But there was something about this visit to see the Cranach paintings, when I saw her — really saw her — for the first time. Here she was as Venus. Over in the corner, the same woman was portraying Eve, lazily rolling an apple around in her hand, without the shame and guilt an Eve portrait typically carries. In the next room she was bathing in the fountain of youth, and she was even in Cranach’s copy of one of Hieronymus Bosch’s apocalyptic scenes. He slid her into the paradise, not on the side where humans are being peeled and eaten by monkey insect creatures.

Who the hell was she? With her capacity to portray innocence with a devilish smile (Eve), maternal sexiness (Venus with Cupid), the personification of one of the Graces, and youth and regeneration, she had to have been quite the woman, and I wanted to get to know her.
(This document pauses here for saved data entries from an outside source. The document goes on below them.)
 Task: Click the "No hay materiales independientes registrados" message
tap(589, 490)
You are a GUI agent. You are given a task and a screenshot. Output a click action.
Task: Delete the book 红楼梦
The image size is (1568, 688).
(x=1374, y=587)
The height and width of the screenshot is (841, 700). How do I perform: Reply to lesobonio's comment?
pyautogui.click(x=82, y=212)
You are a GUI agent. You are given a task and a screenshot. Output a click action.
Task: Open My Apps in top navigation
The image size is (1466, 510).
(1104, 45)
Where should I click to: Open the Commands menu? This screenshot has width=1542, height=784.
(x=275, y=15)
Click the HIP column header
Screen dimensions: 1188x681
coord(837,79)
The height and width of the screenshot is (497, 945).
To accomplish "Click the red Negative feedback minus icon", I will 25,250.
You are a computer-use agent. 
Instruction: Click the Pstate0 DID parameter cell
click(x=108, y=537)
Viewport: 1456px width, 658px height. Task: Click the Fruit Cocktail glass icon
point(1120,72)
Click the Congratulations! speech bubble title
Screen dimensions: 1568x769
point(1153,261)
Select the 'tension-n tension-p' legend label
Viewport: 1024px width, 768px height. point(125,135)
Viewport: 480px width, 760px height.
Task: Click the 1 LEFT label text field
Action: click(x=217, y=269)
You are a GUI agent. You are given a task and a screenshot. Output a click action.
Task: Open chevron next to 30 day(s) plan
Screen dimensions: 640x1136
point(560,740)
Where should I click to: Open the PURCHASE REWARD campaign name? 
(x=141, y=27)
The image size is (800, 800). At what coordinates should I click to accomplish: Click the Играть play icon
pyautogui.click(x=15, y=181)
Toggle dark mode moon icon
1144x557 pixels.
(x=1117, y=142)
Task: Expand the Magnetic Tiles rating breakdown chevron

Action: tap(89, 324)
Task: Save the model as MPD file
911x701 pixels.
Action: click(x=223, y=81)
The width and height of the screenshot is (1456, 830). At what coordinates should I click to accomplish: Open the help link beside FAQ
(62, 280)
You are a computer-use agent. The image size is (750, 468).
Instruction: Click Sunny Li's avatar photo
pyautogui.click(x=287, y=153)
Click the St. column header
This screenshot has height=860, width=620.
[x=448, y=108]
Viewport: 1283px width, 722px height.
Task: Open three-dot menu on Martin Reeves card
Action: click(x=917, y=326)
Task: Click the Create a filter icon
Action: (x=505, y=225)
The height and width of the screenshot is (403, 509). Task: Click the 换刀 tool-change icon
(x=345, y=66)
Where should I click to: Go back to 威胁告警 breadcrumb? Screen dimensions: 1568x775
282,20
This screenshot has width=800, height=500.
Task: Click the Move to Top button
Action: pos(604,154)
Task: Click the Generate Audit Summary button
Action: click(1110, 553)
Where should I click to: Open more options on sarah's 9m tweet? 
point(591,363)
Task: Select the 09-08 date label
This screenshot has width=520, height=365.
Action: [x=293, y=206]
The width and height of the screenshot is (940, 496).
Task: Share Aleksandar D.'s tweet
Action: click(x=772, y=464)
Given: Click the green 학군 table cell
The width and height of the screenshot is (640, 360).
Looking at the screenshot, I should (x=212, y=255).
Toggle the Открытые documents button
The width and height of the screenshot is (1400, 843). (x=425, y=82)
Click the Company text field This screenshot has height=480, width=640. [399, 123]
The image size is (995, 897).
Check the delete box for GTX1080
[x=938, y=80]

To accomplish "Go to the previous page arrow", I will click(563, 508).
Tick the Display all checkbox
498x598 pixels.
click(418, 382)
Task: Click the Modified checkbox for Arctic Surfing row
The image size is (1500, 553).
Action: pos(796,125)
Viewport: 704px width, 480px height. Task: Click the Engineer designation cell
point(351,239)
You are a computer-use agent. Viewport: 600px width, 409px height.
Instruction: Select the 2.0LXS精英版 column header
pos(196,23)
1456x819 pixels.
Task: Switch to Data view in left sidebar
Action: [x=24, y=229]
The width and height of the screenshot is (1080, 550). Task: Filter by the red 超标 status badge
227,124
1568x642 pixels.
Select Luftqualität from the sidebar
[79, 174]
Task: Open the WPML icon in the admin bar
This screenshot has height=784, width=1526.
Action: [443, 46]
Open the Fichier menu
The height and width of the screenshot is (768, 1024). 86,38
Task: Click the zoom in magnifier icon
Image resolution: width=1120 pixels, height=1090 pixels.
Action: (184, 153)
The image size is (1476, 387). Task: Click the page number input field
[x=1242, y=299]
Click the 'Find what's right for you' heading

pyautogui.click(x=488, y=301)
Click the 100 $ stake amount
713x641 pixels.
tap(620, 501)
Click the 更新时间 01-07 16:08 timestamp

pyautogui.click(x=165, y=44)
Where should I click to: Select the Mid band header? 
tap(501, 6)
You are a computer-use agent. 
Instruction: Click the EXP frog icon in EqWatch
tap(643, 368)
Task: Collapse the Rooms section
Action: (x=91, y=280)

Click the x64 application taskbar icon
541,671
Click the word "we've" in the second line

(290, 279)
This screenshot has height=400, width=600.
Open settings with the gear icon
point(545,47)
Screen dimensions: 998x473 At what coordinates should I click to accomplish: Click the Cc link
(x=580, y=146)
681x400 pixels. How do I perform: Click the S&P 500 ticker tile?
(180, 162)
As one does, I went to the books to find an answer, but what I found was vague at best. She is maybe Christiana Eulenau, who Cranach also paints as herself. But knowing the name of a 16th century woman does not tell us much, unfortunately. When I couldn’t find confirmation or any back story in Cranach biographies, I sent an email to Dr. Gunnar Heydenreich, who wrote Lucas Cranach the Elder: Painting Materials, Techniques and Workshop Practice and contributed a piece on Cranach to Temptation in Eden. (There she is again on the cover! Boldly handing over that apple to a dull, befuddled Adam.) “Little is known about the model(s) for Cranach’s Eva, Venus and Co,” he tells me. It’s been the subject of academic research before, but no one has emerged with any definitive conclusions. No one knows who this marvelous woman is.

The better question to be asking was perhaps, Why did I want to know? Maybe she was a fascinating creature, or maybe she was an illiterate dullard. Maybe she had an interest in the arts, or maybe she just needed a little extra cash. I fixated on the swell of her belly in the Venus paintings and wondered if she had given birth in the past, or perhaps she was newly pregnant. Or maybe Cranach was just bad at painting abdomens — he wasn’t always successful with other body parts such as feet, after all.

My interest perhaps lies in the fact that we are all participating in the Post-Feminist Anonymous Woman Reclamation Act. For centuries, it was men who defined women. Male painters showed us what women look like. Male poets and novelists told us how they feel, what they think, what they desire. Some of it, of course, was a more successful ventriloquist act than others. But now that women have a voice and an audience, and access to writing utensils and art supplies and their own bank accounts and their own rooms, it’s not enough simply to tell the story of what women now think and feel, what they look like, what they desire. From novels narrated by Captain Ahab’s wife to investigations into unrecognized and uncredited female lab assistants, women writers and scholars feel they have to go back in time, revise the written record, re-feminize all of those male voices coming out of female mouths.

And no place has as many compelling, silent female mouths as the art museum. Since many of the models didn’t even leave behind names, any sort of back story can easily be filled in. That is why we have such things as Tracy Chevalier’s Girl with the Pearl Earring. You probably remember the novel; it was everywhere for a while. Your mother probably read it. Or maybe you remember the movie, in which the only interesting performance was achieved by the living creature that sat upon Colin Firth’s head and pretended to be hair. In Chevalier’s hands, the anonymous woman in the Vermeer painting becomes Griet, a young servant who turns out to be Vermeer’s spiritual equal. She sits for the painting because she truly understands Vermeer’s art in a way his wife never can — she assists him, mixes his paint, adjusts the objects in the room for a more harmonious alignment. She could have been a great artist, but because of the limitations of the time, blah blah blah. It’s possible my cynicism is wrong, that this book was an accurate portrayal. Maybe the real girl in the painting had a natural gift that was squandered and maybe heavily symbolic and metaphorical things happened to her all the time. But the book is just another parroting act, and the author does not seem surprised to find that what comes out of the mouth of this silent girl is a modern feminist voice.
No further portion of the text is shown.